Japanese company denies making Hezbollah's exploding walkie-talkies
The Japanese maker of the brand of walkie-talkies linked to explosions targeting the Hezbollah armed group that killed 25 people in Lebanon and injured hundreds of others said it could not have made the exploding devices.
"There's no way a bomb could have been integrated into one of our devices during manufacturing.
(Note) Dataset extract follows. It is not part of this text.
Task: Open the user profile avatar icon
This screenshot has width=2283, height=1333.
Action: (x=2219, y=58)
The process is highly automated and fast-paced, so there's no time for such things," Yoshiki Enomoto, a director at ICOM, told Reuters outside the company's headquarters in Osaka, Japan, on Thursday.
The detonation of hand-held radios used by Hezbollah on Wednesday in Beirut's suburbs and the Bekaa Valley followed an electronic pager explosion on Tuesday that killed at least 12 people, including two children, and injured 3,000 others.
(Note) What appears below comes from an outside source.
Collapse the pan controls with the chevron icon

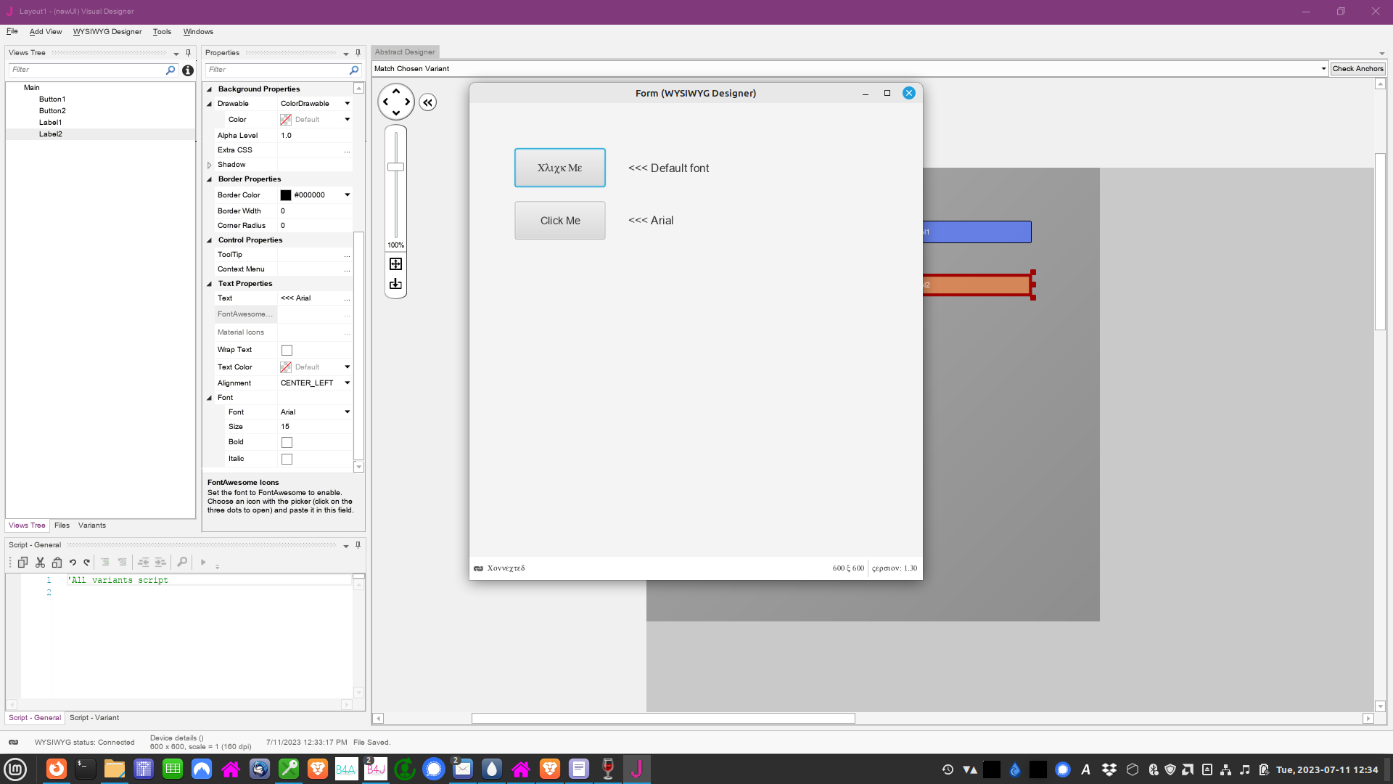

ICOM has said it halted production of the radio models identified in the attack a decade ago and that most of those still on sale were counterfeit.
"If it turns out to be counterfeit, then we'll have to investigate how someone created a bomb that looks like our product. If it's genuine, we'll have to trace its distribution to figure out how it ended up there," Enomoto said.
A company representative for Power Group in Lebanon, which says it is the country's sole official distributor of ICOM, said it did not import the model that detonated on Wednesday and that there were no detonations in its stores or warehouses.
The representative, who declined to be identified, said ICOM discontinued the model that detonated on Wednesday in 2014 and that Power Group only imports models still in production.
The company's Facebook page advertises several ICOM hand-held radios for sale, but not the discontinued models.
Bulgaria probes firm
Bulgaria was looking into the possible involvement of a Sofia-based company in delivering pagers that exploded while being used by Hezbollah operatives in Lebanon, authorities said Thursday.
Questions and speculation have swirled over where the devices came from and how they were supplied to Hezbollah.
"Checks are underway with the tax authorities and the interior ministry to determine the possible role of a company registered in Bulgaria in supplying communications equipment to Hezbollah," Bulgaria's state security agency (SANS) said in a statement.
The agency said there was no record that the devices had entered the European Union legally via Bulgaria, adding that customs had not registered the "said goods".
The comments came after an article on the Hungarian Telex news site quoted anonymous sources saying that a Sofia-based company called Norta Global had imported the pagers and arranged their delivery to Hezbollah.
Taiwan's Gold Apollo, whose trademark appeared on the pagers, denied producing the devices and blamed its Budapest-based partner BAC Consulting KFT instead.
However, Hungary said the company "is a trading intermediary, with no manufacturing or operational site in Hungary."
Norta Global, listed on the Sofia trade register since April 2022, could not be immediately reached.
The company, owned by Norwegian Rinson Jose, recorded revenue of 650,000 euros ($725,000) for management consultancy services last year.